(Stored data entries)
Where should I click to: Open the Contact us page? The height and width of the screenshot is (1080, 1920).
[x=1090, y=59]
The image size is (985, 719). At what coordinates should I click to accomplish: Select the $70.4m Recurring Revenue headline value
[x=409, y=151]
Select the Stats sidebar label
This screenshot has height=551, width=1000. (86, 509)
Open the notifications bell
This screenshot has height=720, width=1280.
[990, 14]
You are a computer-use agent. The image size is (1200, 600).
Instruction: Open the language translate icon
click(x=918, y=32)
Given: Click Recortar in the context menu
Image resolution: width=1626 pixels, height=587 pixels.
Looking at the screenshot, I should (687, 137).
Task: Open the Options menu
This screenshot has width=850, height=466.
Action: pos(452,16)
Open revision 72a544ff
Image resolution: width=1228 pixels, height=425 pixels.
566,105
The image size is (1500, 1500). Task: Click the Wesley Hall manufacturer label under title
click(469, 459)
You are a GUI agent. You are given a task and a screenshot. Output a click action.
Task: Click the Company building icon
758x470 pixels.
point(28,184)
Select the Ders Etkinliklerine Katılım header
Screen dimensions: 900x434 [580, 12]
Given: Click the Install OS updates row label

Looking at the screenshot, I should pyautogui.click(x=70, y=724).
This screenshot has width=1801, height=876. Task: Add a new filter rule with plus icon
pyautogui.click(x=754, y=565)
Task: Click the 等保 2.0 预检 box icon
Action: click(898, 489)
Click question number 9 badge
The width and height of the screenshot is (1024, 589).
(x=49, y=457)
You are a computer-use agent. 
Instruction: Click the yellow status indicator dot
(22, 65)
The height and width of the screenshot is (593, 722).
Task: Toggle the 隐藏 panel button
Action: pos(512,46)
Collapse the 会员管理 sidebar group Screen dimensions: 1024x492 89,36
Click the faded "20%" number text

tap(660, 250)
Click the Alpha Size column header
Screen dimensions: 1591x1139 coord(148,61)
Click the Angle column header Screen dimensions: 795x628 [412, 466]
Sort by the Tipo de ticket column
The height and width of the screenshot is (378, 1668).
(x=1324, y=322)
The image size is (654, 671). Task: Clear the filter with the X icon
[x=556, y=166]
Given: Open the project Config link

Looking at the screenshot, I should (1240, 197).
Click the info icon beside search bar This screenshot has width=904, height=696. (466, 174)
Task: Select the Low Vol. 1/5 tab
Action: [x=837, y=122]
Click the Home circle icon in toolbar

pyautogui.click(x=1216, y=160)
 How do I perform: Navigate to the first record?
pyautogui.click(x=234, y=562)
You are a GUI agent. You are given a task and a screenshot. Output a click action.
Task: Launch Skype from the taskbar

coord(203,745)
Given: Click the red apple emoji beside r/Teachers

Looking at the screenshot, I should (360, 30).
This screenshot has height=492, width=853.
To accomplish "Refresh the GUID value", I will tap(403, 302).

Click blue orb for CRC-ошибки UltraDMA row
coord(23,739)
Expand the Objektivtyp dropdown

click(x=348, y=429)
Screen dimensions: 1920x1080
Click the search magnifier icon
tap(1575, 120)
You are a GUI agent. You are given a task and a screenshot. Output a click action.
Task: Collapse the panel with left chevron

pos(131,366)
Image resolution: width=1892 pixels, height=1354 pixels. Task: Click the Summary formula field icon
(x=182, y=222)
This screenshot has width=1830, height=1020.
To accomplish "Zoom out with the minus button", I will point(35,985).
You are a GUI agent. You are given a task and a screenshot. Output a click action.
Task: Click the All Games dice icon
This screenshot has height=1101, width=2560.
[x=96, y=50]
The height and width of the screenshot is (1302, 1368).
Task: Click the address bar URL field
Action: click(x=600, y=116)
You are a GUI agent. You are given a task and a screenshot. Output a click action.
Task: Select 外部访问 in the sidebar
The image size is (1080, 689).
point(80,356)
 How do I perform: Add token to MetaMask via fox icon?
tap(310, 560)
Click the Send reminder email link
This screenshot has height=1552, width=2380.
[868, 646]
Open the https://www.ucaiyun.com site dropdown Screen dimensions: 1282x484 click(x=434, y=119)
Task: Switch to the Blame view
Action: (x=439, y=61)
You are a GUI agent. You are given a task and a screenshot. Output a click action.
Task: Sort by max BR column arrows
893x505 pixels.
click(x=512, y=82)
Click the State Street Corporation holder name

- [TASK GOAL]:
Your reply must repeat the records above exactly and in full.

- [ANSWER SPACE]:
Where should I click to: Open the Contact us page? The height and width of the screenshot is (1080, 1920).
[x=1090, y=59]
The image size is (985, 719). At what coordinates should I click to accomplish: Select the $70.4m Recurring Revenue headline value
[x=409, y=151]
Select the Stats sidebar label
This screenshot has height=551, width=1000. (86, 509)
Open the notifications bell
This screenshot has height=720, width=1280.
[990, 14]
You are a computer-use agent. The image size is (1200, 600).
Instruction: Open the language translate icon
click(x=918, y=32)
Given: Click Recortar in the context menu
Image resolution: width=1626 pixels, height=587 pixels.
Looking at the screenshot, I should (687, 137).
Task: Open the Options menu
This screenshot has width=850, height=466.
Action: pos(452,16)
Open revision 72a544ff
Image resolution: width=1228 pixels, height=425 pixels.
566,105
The image size is (1500, 1500). Task: Click the Wesley Hall manufacturer label under title
click(469, 459)
You are a GUI agent. You are given a task and a screenshot. Output a click action.
Task: Click the Company building icon
758x470 pixels.
point(28,184)
Select the Ders Etkinliklerine Katılım header
Screen dimensions: 900x434 [580, 12]
Given: Click the Install OS updates row label

Looking at the screenshot, I should pyautogui.click(x=70, y=724).
This screenshot has width=1801, height=876. Task: Add a new filter rule with plus icon
pyautogui.click(x=754, y=565)
Task: Click the 等保 2.0 预检 box icon
Action: click(898, 489)
Click question number 9 badge
The width and height of the screenshot is (1024, 589).
(x=49, y=457)
You are a computer-use agent. 
Instruction: Click the yellow status indicator dot
(22, 65)
The height and width of the screenshot is (593, 722).
Task: Toggle the 隐藏 panel button
Action: pos(512,46)
Collapse the 会员管理 sidebar group Screen dimensions: 1024x492 89,36
Click the faded "20%" number text

tap(660, 250)
Click the Alpha Size column header
Screen dimensions: 1591x1139 coord(148,61)
Click the Angle column header Screen dimensions: 795x628 [412, 466]
Sort by the Tipo de ticket column
The height and width of the screenshot is (378, 1668).
(x=1324, y=322)
The image size is (654, 671). Task: Clear the filter with the X icon
[x=556, y=166]
Given: Open the project Config link

Looking at the screenshot, I should (1240, 197).
Click the info icon beside search bar This screenshot has width=904, height=696. (466, 174)
Task: Select the Low Vol. 1/5 tab
Action: [x=837, y=122]
Click the Home circle icon in toolbar

pyautogui.click(x=1216, y=160)
 How do I perform: Navigate to the first record?
pyautogui.click(x=234, y=562)
You are a GUI agent. You are given a task and a screenshot. Output a click action.
Task: Launch Skype from the taskbar

coord(203,745)
Given: Click the red apple emoji beside r/Teachers

Looking at the screenshot, I should (360, 30).
This screenshot has height=492, width=853.
To accomplish "Refresh the GUID value", I will tap(403, 302).

Click blue orb for CRC-ошибки UltraDMA row
coord(23,739)
Expand the Objektivtyp dropdown

click(x=348, y=429)
Screen dimensions: 1920x1080
Click the search magnifier icon
tap(1575, 120)
You are a GUI agent. You are given a task and a screenshot. Output a click action.
Task: Collapse the panel with left chevron

pos(131,366)
Image resolution: width=1892 pixels, height=1354 pixels. Task: Click the Summary formula field icon
(x=182, y=222)
This screenshot has width=1830, height=1020.
To accomplish "Zoom out with the minus button", I will point(35,985).
You are a GUI agent. You are given a task and a screenshot. Output a click action.
Task: Click the All Games dice icon
This screenshot has height=1101, width=2560.
[x=96, y=50]
The height and width of the screenshot is (1302, 1368).
Task: Click the address bar URL field
Action: click(x=600, y=116)
You are a GUI agent. You are given a task and a screenshot. Output a click action.
Task: Select 外部访问 in the sidebar
The image size is (1080, 689).
point(80,356)
 How do I perform: Add token to MetaMask via fox icon?
tap(310, 560)
Click the Send reminder email link
This screenshot has height=1552, width=2380.
[868, 646]
Open the https://www.ucaiyun.com site dropdown Screen dimensions: 1282x484 click(x=434, y=119)
Task: Switch to the Blame view
Action: (x=439, y=61)
You are a GUI agent. You are given a task and a screenshot. Output a click action.
Task: Sort by max BR column arrows
893x505 pixels.
click(x=512, y=82)
Click the State Street Corporation holder name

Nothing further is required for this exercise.